The co-recipient of the Outstanding Anthropology Graduate in the Cultural Anthropology Concentration Award is Kelley Eads. An active member of the Anthropology Club who served as secretary, Kelley assisted Dr. Hudepohl with her local cemetery documentation project. She volunteered at the International Center of Bowling Green. Kelley studied abroad in Ireland and Northern Ireland last summer, and she worked as a student docent at the Kentucky Museum. She currently is applying for jobs related to equality and social justice, something Kelley feels is crucial to the non-profit work she wants to do in the future. Kelley also plans to pursue graduate work in cultural anthropology or museum studies in Seattle.
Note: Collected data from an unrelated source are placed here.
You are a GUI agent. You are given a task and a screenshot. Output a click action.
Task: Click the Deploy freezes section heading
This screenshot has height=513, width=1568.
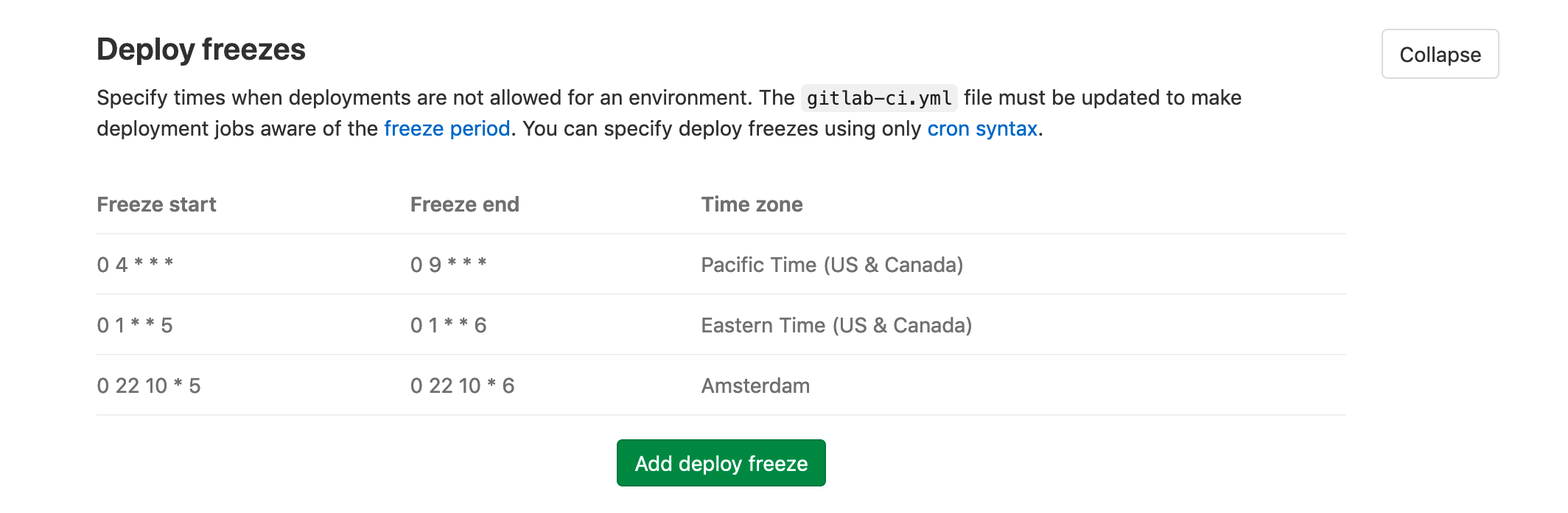(x=203, y=50)
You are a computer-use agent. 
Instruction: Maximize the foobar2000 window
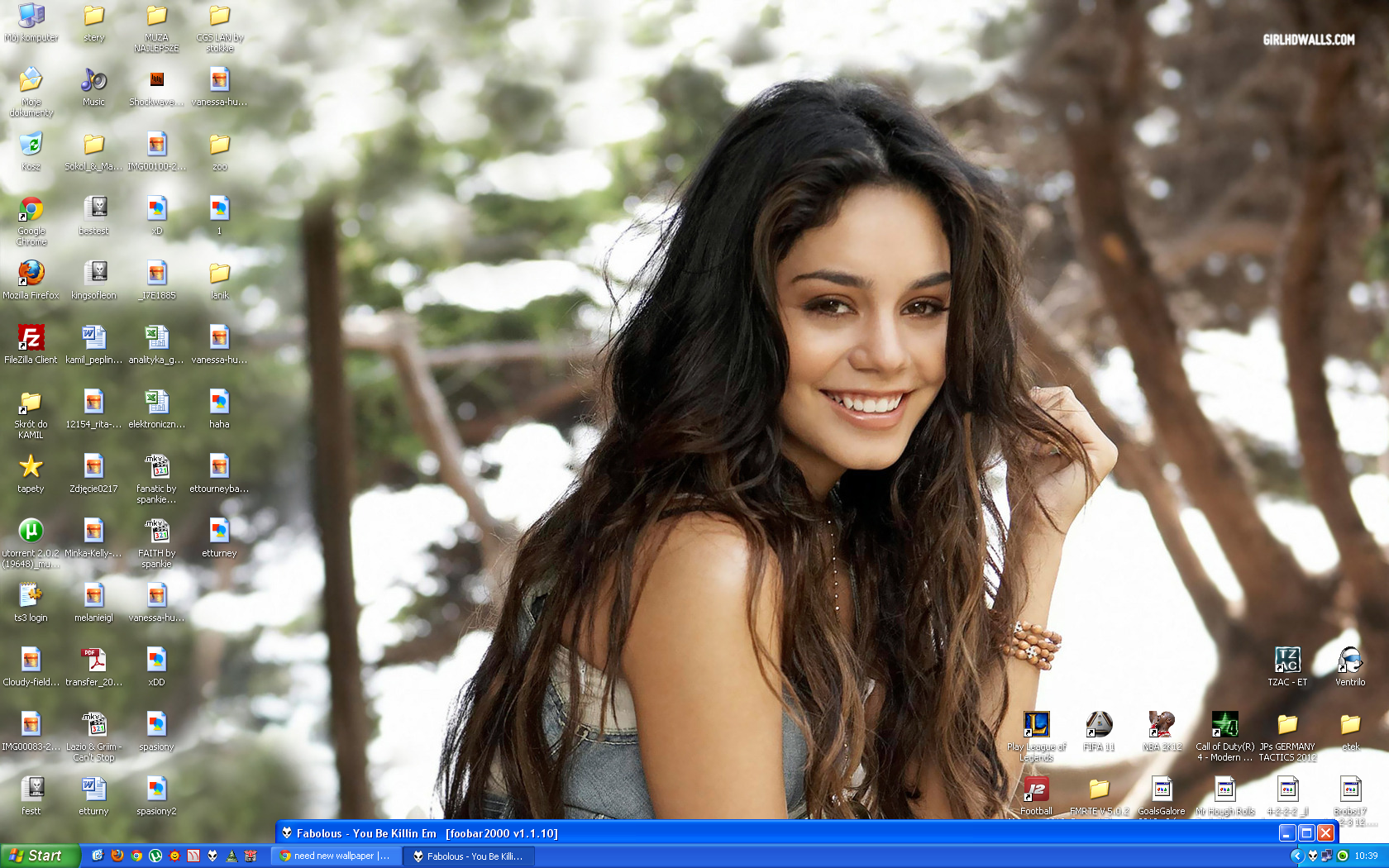coord(1306,832)

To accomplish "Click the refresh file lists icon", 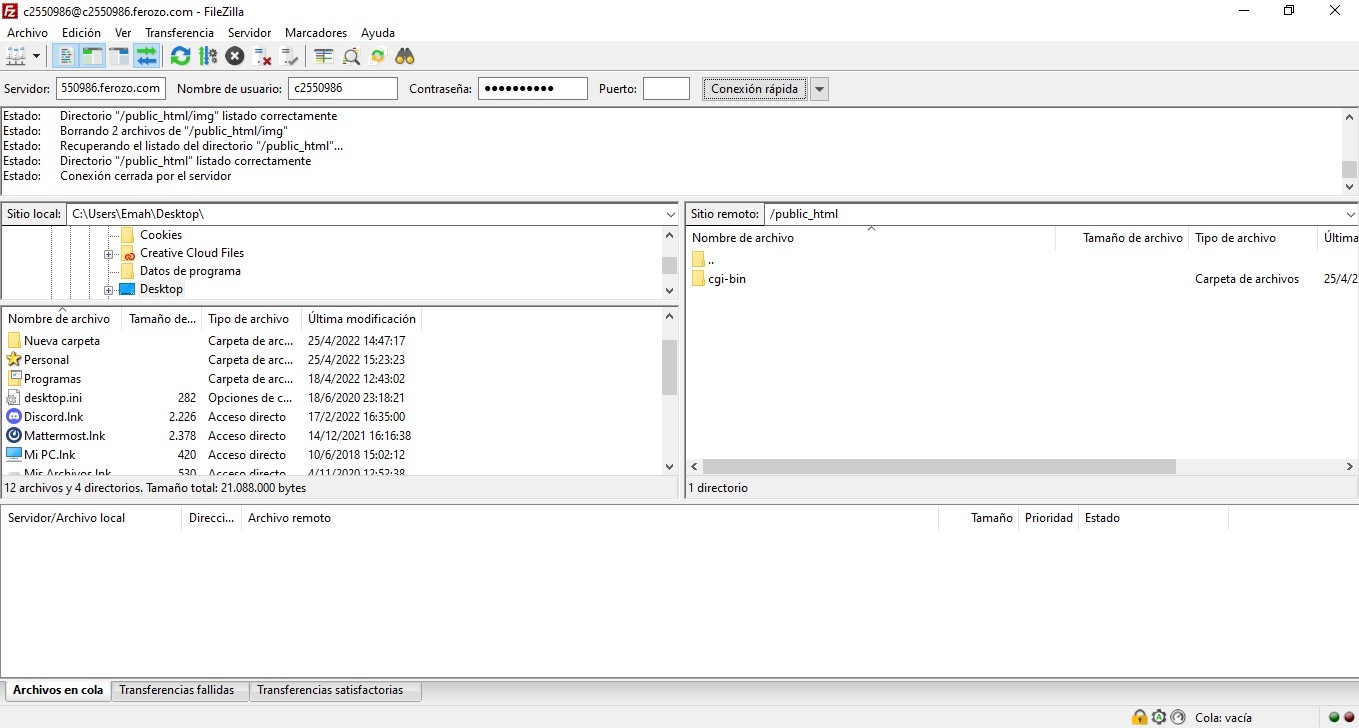I will pyautogui.click(x=180, y=56).
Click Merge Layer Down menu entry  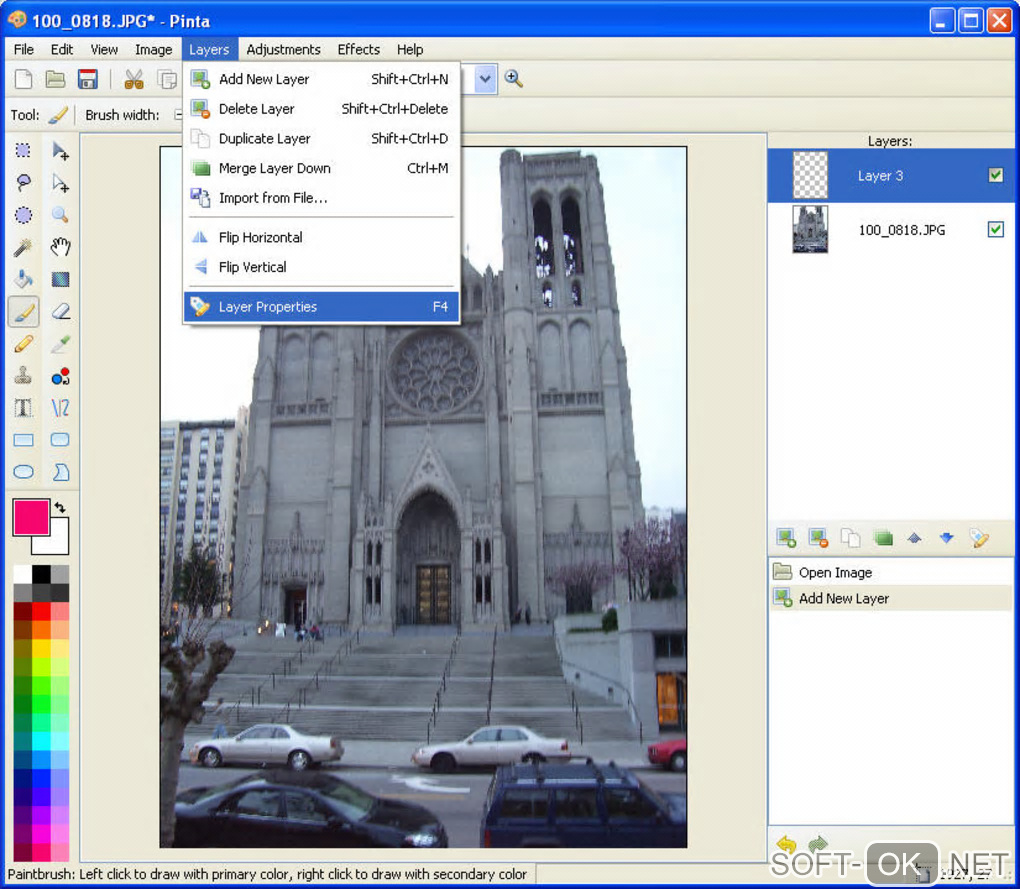[274, 168]
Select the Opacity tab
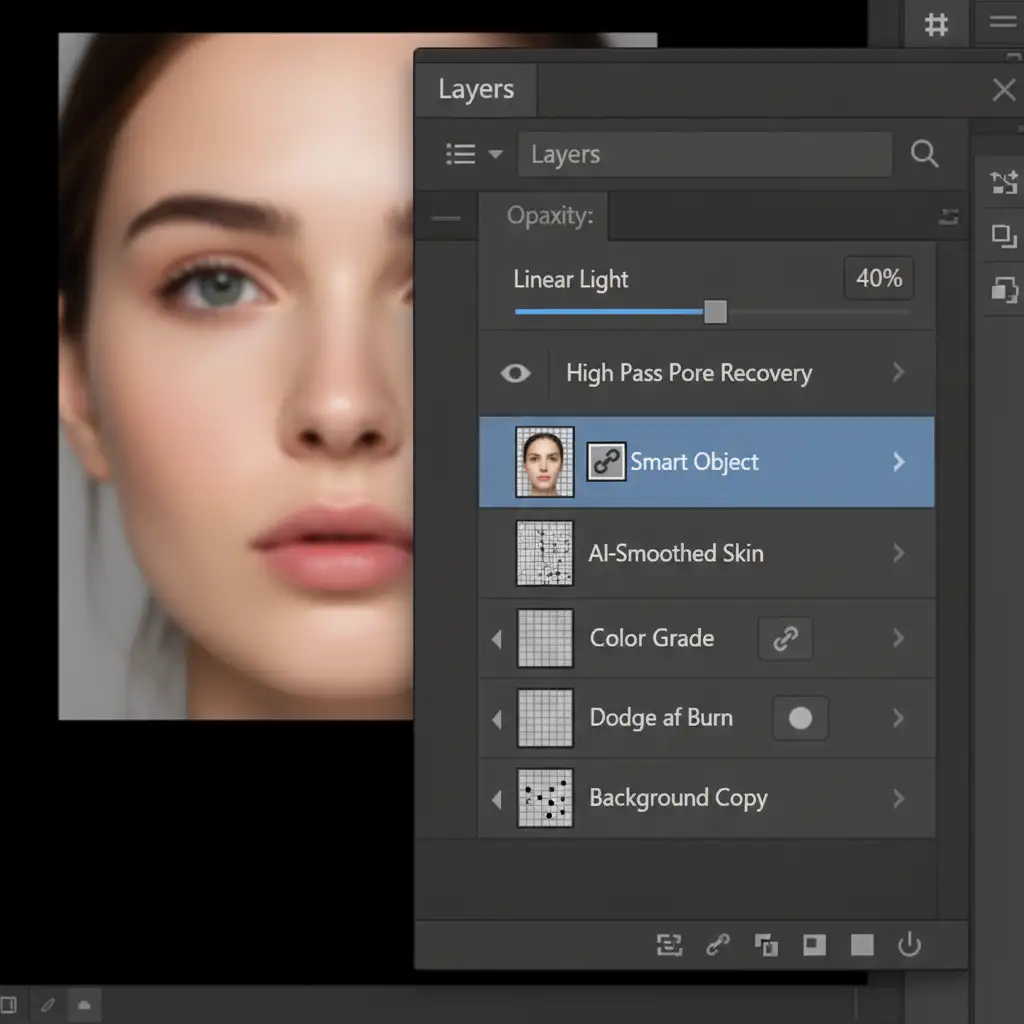 (x=549, y=216)
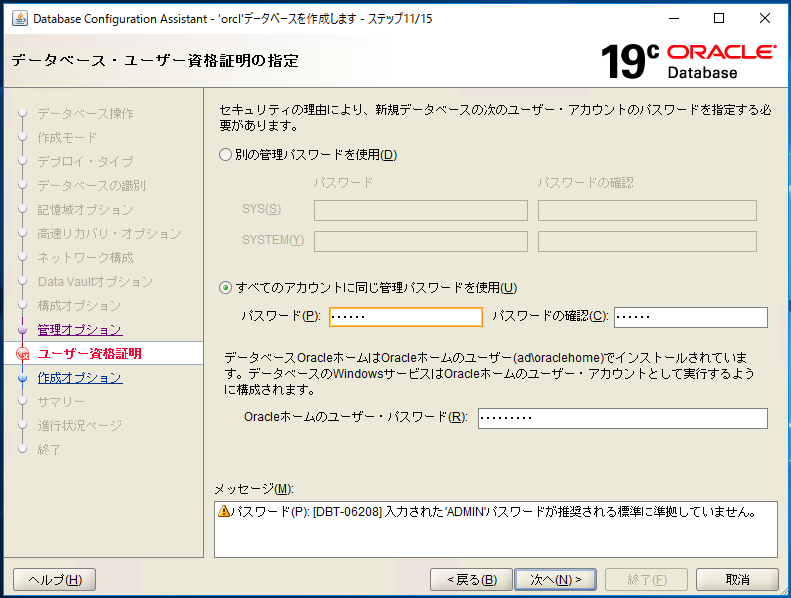Go to 管理オプション step in sidebar
Screen dimensions: 791x598
[x=79, y=329]
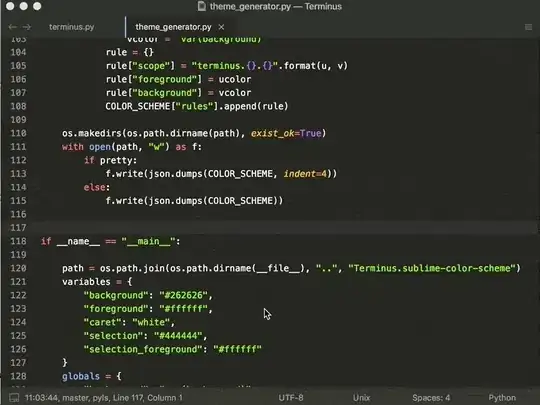This screenshot has width=540, height=405.
Task: Open the tab overflow list icon
Action: 528,27
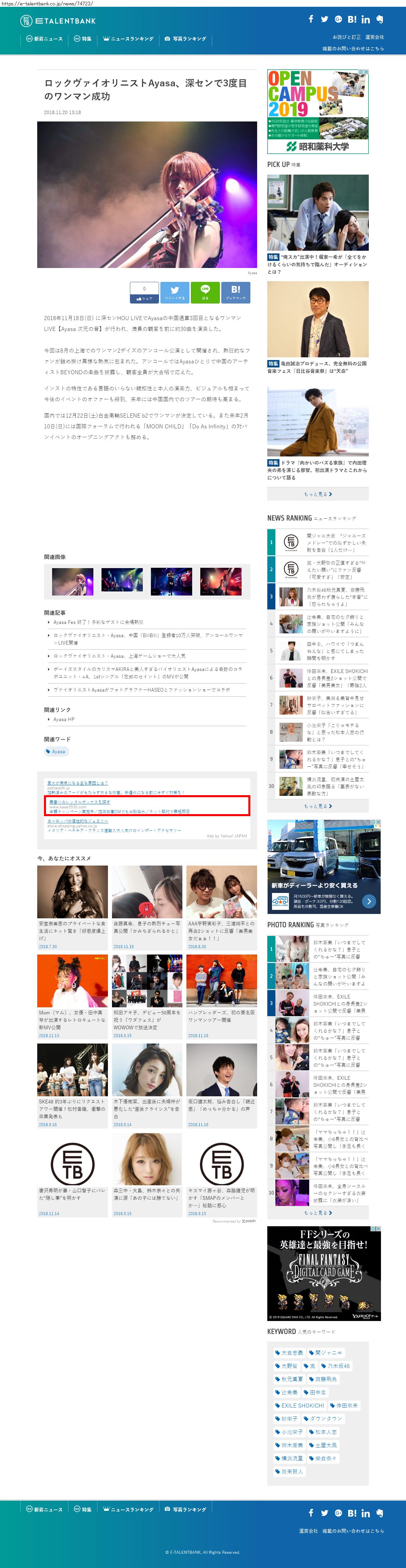Expand もっと見る under the PICK UP section
The image size is (406, 1568).
318,494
The co-recipient of the Outstanding Anthropology Graduate in the Cultural Anthropology Concentration Award is Elizabeth Thomas. Elizabeth received a FUSE grant to fund a research project on linguistic analysis of language used by lawyers, which she presented at the American Society of Criminology annual meeting. She was an active member of the Anthropology Club who volunteered at many department events such as recruitment fairs and the college fall festival. Elizabeth currently works as night auditor at a local hotel, and in the next year she plans to apply to graduate programs in cultural anthropology or criminology.
The Outstanding Anthropology Graduate in the Cultural Resource Management Concentration Award goes to JT Shanks. During his time at WKU, JT worked on an archaeology site monitoring program at Mammoth Cave National Park, serving informally as a team leader. He volunteered as a curatorial and collections management assistant at our Anthropology Lab, assisting with a collections condition assessment for the US Army Corps of Engineers. Since graduating in December, JT has been employed as an archaeology field technician for Wood Environment and Infrastructure.